Impact of TET2, SRSF2, ASXL1 and SETBP1 mutations on survival of patients with chronic myelomonocytic leukemia

Impact of TET2, SRSF2, ASXL1 and SETBP1 mutations on survival of patients with chronic myelomonocytic leukemia

Experimental Hematology & Oncology, May 2015

26019984

Yajuan Cui, Hongyan Tong, Xin Du, Bing Li, Robert Peter Gale, Tiejun Qin, Jinqin Liu, Zefeng Xu, Yue Zhang, Gang Huang, Jie Jin, Liwei Fang, Hongli Zhang, Lijuan Pan, Naibo Hu, Shiqiang Qu, Zhijian Xiao

Chronic myelomonocytic leukemia (CMML) is a myeloid neoplasm classified in the myelodysplastic syndrome/myeloproliferative neoplasm (MDS/MPN) category. Molecular abnormalities are reported in about 90 % of patients with CMML. ASXL1 and SETBP1 mutations, but not TET2 or SFRS2 mutations are reported to be associated with prognosis. We studied frequency of TET2, SRSF2, ASXL1 and SETBP1 mutations in 145 patients with CMML using Sanger sequencing, and determined the prognostic factors for OS. We also identified the predictive value of ASXL1 mutations (frameshift and nonsense mutations) through comparing the Mayo Prognostic Model with the Mayo Molecular Model. Forty-seven (32 %) had a mutation in TET2, 42 (29 %), a mutation in SRSF2, 65 (45 %), a mutation (nonsense and frame-shift) in ASXL1 and 26 (18 %), a mutation in SETBP1. Significant variables in multivariable analysis of survival included ASXL1 (HR = 1.99 [1.20-3.28]; P = 0.007), hemoglobin <100 g/L (HR = 2.42 [1.40-4.19]; P = 0.002) and blood immature myeloid cells (IMCs) (HR = 2.08 [1.25-3.46]; P = 0.005).

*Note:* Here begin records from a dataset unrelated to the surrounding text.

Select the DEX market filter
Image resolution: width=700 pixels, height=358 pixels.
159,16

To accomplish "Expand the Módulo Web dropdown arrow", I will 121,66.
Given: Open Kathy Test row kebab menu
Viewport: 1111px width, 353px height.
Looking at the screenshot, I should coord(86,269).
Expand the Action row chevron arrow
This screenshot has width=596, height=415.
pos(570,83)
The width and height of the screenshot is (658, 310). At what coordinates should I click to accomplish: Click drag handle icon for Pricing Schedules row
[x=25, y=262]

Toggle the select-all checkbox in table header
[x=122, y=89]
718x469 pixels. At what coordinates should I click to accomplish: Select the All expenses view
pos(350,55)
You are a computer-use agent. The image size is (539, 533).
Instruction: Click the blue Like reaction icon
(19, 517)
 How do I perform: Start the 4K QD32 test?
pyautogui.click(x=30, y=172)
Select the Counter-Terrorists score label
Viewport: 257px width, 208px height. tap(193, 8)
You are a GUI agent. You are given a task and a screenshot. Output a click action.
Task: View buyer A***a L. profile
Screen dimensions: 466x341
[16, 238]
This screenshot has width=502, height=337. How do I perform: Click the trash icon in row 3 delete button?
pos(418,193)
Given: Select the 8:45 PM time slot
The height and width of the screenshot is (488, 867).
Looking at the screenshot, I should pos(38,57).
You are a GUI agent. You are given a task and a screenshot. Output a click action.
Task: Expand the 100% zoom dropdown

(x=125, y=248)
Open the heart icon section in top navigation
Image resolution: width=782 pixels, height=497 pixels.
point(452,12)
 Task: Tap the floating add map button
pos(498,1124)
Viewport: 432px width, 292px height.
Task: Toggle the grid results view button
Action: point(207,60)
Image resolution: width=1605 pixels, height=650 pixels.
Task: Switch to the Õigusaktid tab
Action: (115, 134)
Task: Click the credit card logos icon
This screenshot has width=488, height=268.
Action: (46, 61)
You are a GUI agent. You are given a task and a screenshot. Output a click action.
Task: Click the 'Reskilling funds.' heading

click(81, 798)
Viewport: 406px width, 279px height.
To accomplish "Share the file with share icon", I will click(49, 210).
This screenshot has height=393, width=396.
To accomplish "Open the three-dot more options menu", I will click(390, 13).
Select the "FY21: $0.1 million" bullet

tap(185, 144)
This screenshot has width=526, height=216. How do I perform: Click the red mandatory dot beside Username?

When our patients were analyzed using the Mayo Prognostic Model median OS were not reached, 26 months and 15 months (P = 0.014). An analysis using the Mayo Molecular Model identified 4 cohorts with median OS of not reached, 70 months, 26 months and 11 months (P < 0.001). Data fitting using our patients suggest the Molecular Mayo Model has significantly higher survival predictive power compared with Mayo Prognostic Model (P < 0.001, -2 log-likelihood ratios of 538.070 and 552.260). There were high frequencies of mutations in TET2, SRSF2, ASXL1 and SETBP1 in patients with CMML. With the addition of ASXL1 frameshift and nonsense mutations, the Mayo Molecular Model fitted better than Mayo Prognostic Model of our patients.